Justice Henry Billings Brown
Today’s Justice of the Day is: HENRY BILLINGS BROWN. Justice Brown was born on this day, March 2, in 1836.
Justice Brown was born in South Lee, Massachusetts, the son of a fairly privileged family. He graduated from Yale College with a B.A. in 1856, before going on to attend Yale Law School and Harvard Law School.
In 1860, Justice Brown began a year-long stint in private practice in Detroit, Michigan and became a Lecturer in Law at the University of Michigan (he would hold the latter position until he was appointed a United States District Judge), before serving as a Deputy United States Marshal for the Eastern District of Michigan (from 1861 to 1863).
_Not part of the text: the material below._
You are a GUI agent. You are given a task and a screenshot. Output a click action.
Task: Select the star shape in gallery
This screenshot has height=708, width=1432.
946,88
He was then Assistant United States Attorney for that same district in Michigan, the state from which he would be appointed to the Supreme Court of the United States, from 1863 to 1868, the year he served as a Judge of the Wayne County Circuit Court (also located in Michigan) and returned to private practice. Justice Brown was also a professor of medical jurisprudence from 1868 to 1871. He was appointed a Judge of the United States District Court for the Eastern District of Michigan by President Ulysses S. Grant and left private practice in 1875. Justice Brown ultimately served on that court until his elevation to the SCUS.
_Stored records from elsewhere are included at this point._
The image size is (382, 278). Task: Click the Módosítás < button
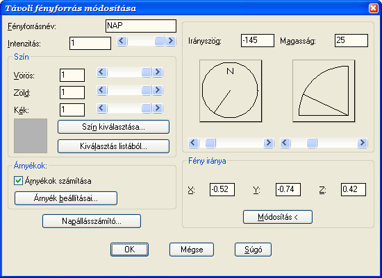tap(278, 217)
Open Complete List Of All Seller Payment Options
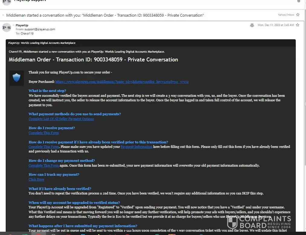This screenshot has width=306, height=235. pos(61,119)
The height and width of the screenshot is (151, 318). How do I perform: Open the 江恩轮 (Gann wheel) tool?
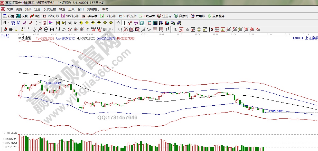pos(164,16)
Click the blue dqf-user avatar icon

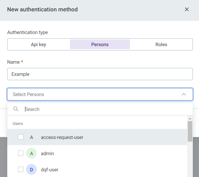tap(31, 170)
Justice Brown was nominated President Benjamin Harrison on December 23, 1890, to a seat vacated by Justice Samuel Freeman Miller. He was confirmed by the United States Senate on December 29, and received his commission that day. Justice Brown took the Judicial Oath to officially join the SCUS on January 5, 1891, and served out his entire tenure on the Fuller Court. His service was terminated on May 28, 1906, due to his retirement.
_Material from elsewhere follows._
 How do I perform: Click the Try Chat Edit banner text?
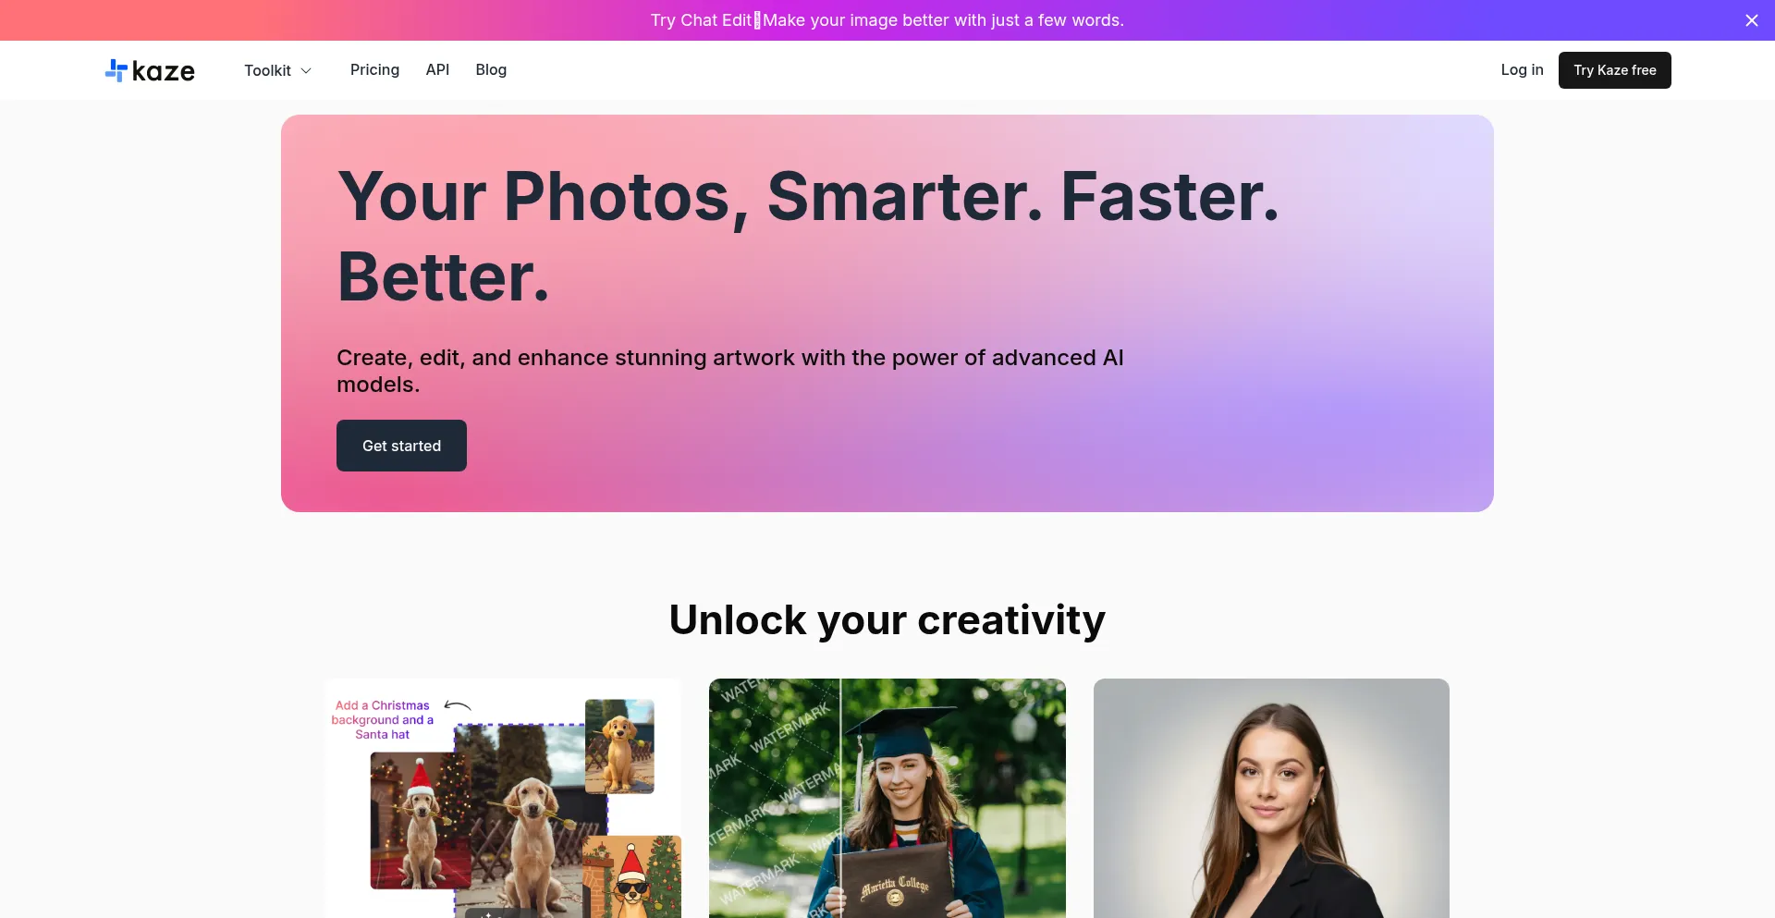887,20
Justice Brown is not especially well-remembered today, though he has become somewhat infamous for his authorship of the opinion of the Court in the terribly-decided Plessy v. Ferguson (1896). In that decision the SCUS essentially held that African Americans were a separate and inferior race compared to their Caucasian counterparts, a view that was almost certainly shared by a majority of Americans (and especially Caucasian Americans) at the time. Plessy went on to play a huge role in keeping American law from seriously tackling institutionalized racial discrimination until it was fully overturned by the Warren Court.